Here, the Objectors have failed to show that the Rehabilitator acted
arbitrarily and capriciously, or abused its discretion, in entering into the Settlement
Agreement. See Callon
Petroleum Co. v Superintendent of Ins., 53 AD3d 845, 845 (3d Dep't 2008) ("A
party contesting the rehabilitator's actions bears the burden of showing arbitrary conduct
by the rehabilitator."). The NYIL grants authority to the Rehabilitator to settle claims
against the insurer's estate, and in some cases, even without court approval.
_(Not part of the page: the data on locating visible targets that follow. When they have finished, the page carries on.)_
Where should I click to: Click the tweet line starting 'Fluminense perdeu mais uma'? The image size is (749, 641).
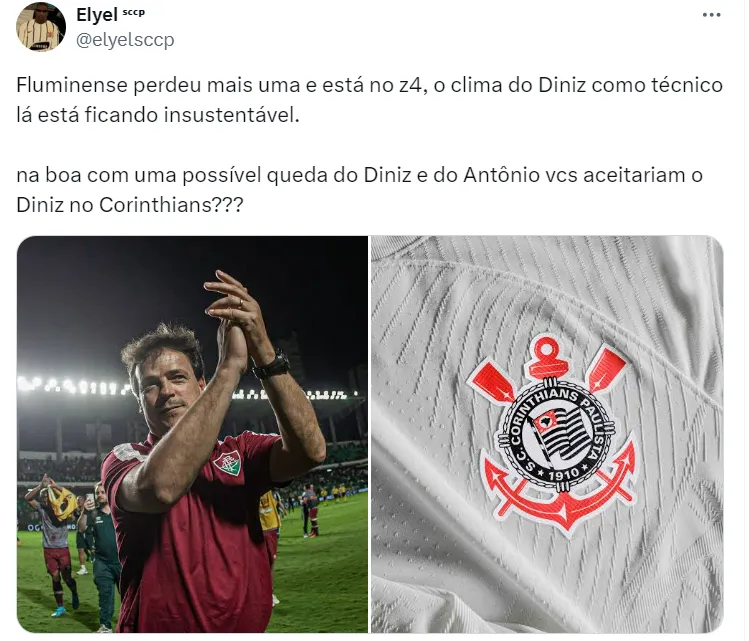[x=369, y=85]
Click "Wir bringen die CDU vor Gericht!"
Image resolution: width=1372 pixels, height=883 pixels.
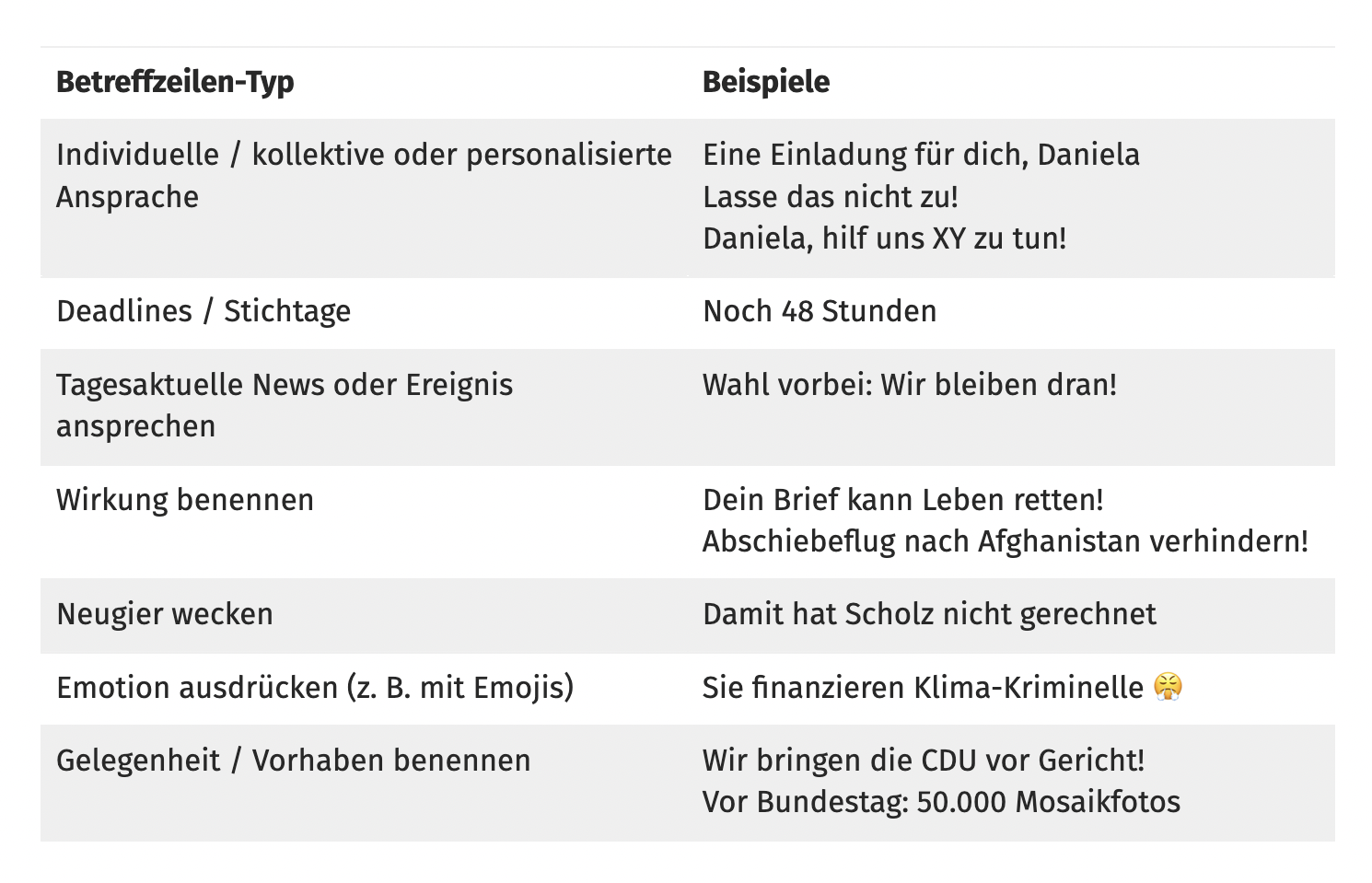pyautogui.click(x=923, y=761)
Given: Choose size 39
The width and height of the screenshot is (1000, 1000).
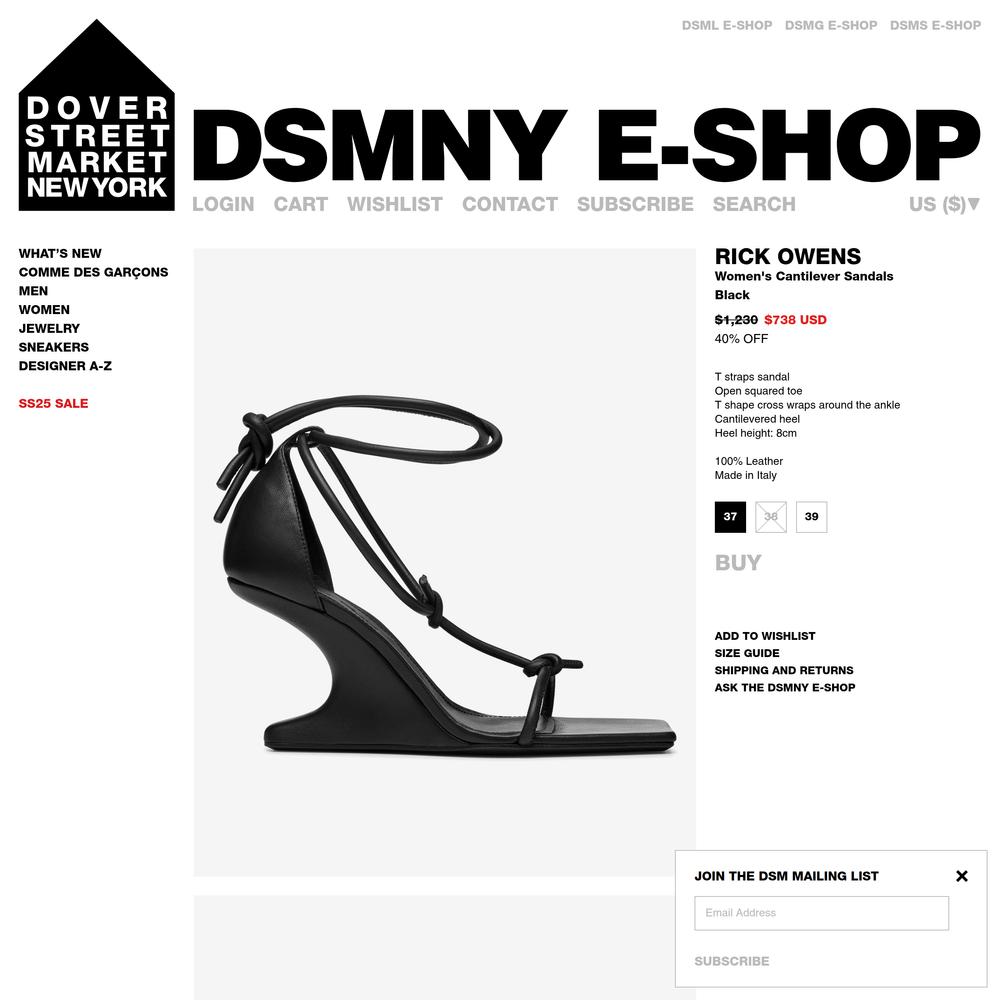Looking at the screenshot, I should click(812, 517).
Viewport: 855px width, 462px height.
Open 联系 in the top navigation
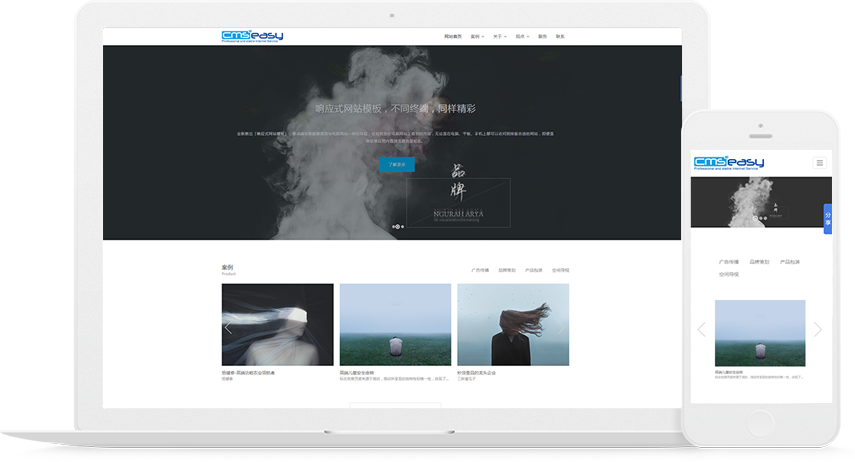(560, 36)
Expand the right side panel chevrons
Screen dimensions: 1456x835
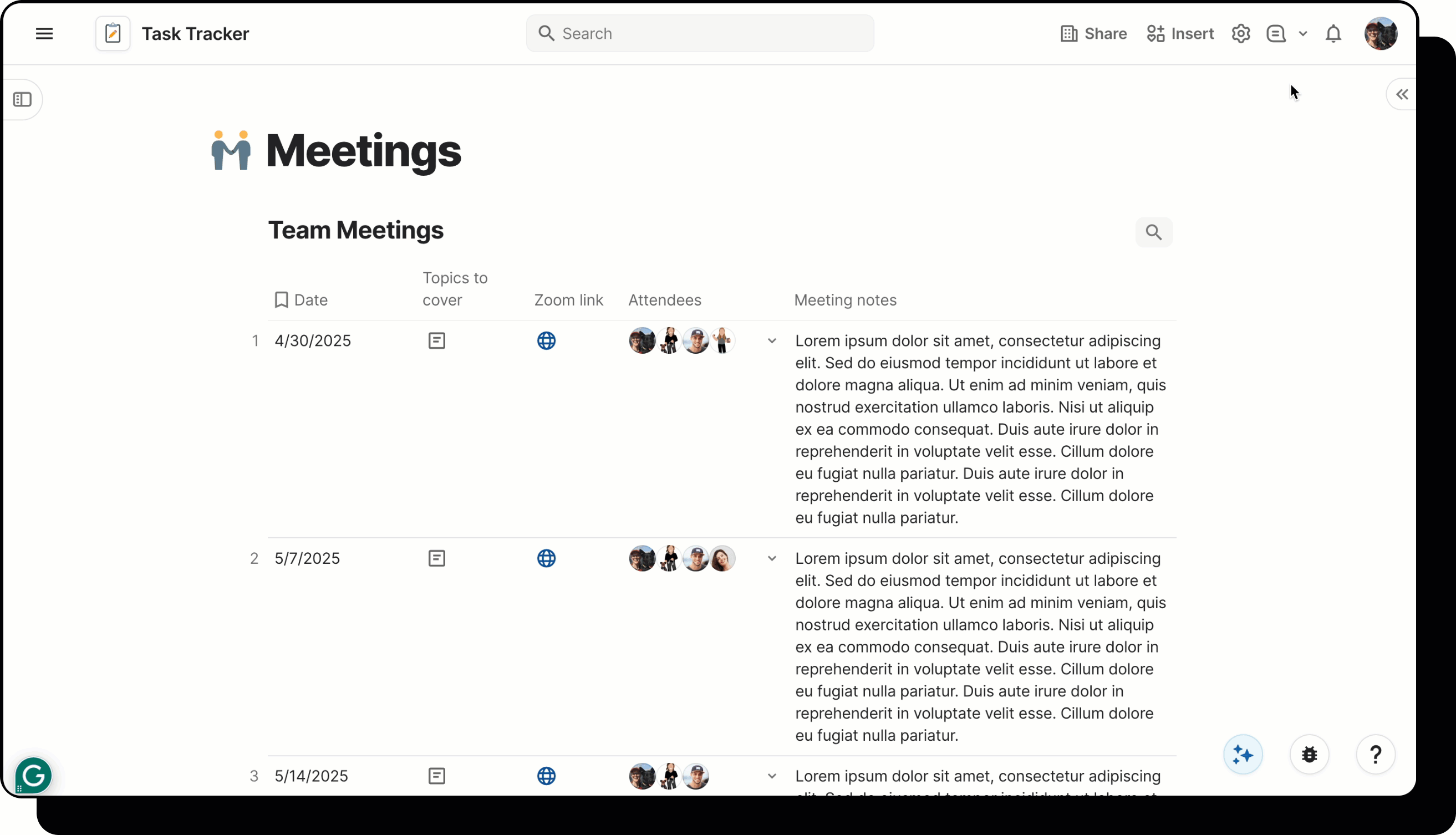(x=1402, y=95)
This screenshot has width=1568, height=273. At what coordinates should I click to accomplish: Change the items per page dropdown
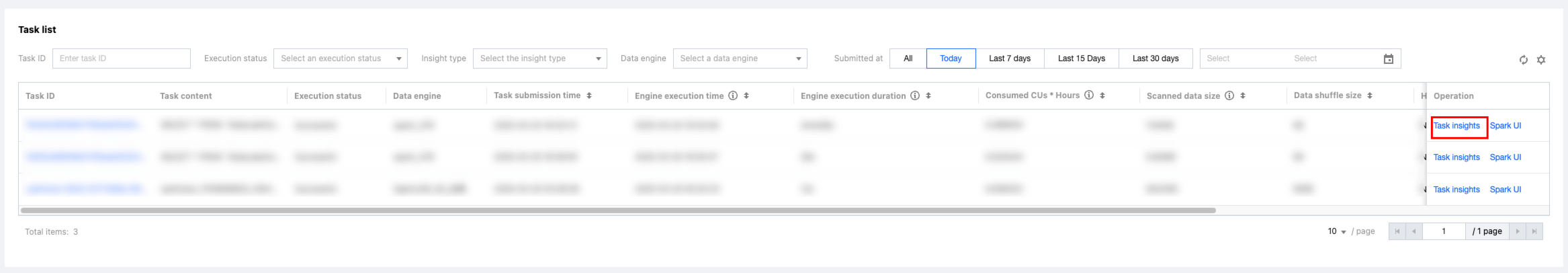1337,231
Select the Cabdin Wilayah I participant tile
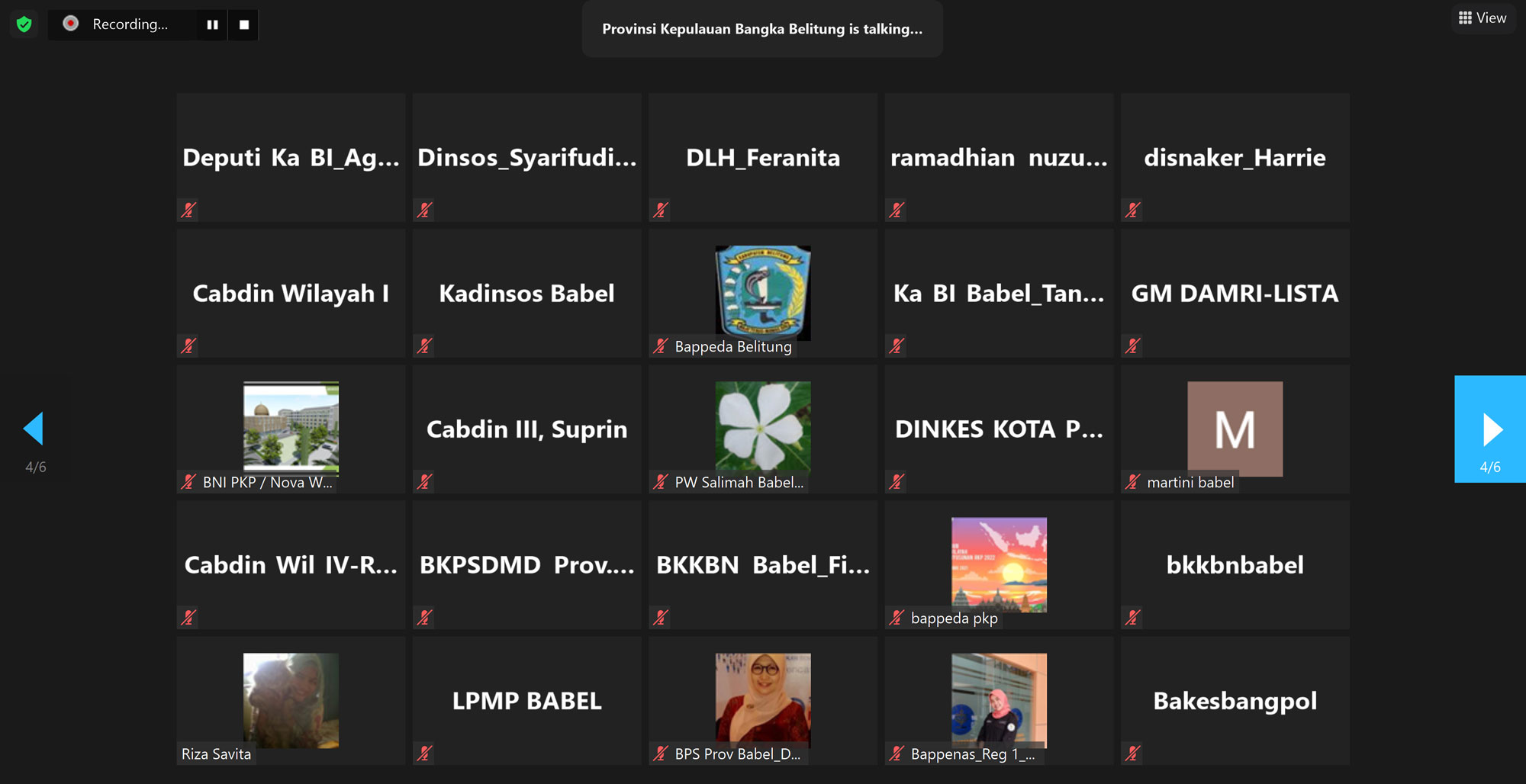Screen dimensions: 1526x784 (291, 293)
See
NYIL §7428. The Rehabilitator has broad authority to settle policy claims to
rehabilitate FGIC under both the order appointing the Rehabilitator, dated June 28, 2012,
and under the Amended Plan. Although the Commutation Payment limits distribution to
certain FGIC policyholders, significantly, the FGIC policyholders affected by the
Commutation Payment are the same policyholders that voluntarily negotiated and
entered into the Settlement Agreement (through the Trustees) and have not filed
objections. In fact, as noted, the Trustees have filed a reply in support of the relief sought
in the Rehabilitator's OSC.
[*6]
Accordingly, over the objections
asserted, the Court determines that the Rehabilitator did not act arbitrarily or capriciously
in entering into the Settlement Agreement. The Court notes that there are no objections to
the approval of the Plan Support Agreement, and, thus, the Settlement Agreement and
the Plan Support Agreement are approved. In the limited context of this Rehabilitation
proceeding, as the Rehabilitator has indicated that in his business judgment that such
finding is necessary, and as it is in the interest of all FGIC policyholders as a whole that
the Settlement Agreement be approved, the Court grants the Rehabilitator's application
for a finding that the Trustees acted in good faith and without negligence in entering into
the Settlement Agreement; such finding is for the sole purpose of approval of the
Settlement Agreement, and limited to this proceeding.
Dated:______________________________
DORIS LING-COHAN, J.S.C.
Footnotes
Footnote 1: As previously indicated,
this is a special proceeding and discovery was not permitted.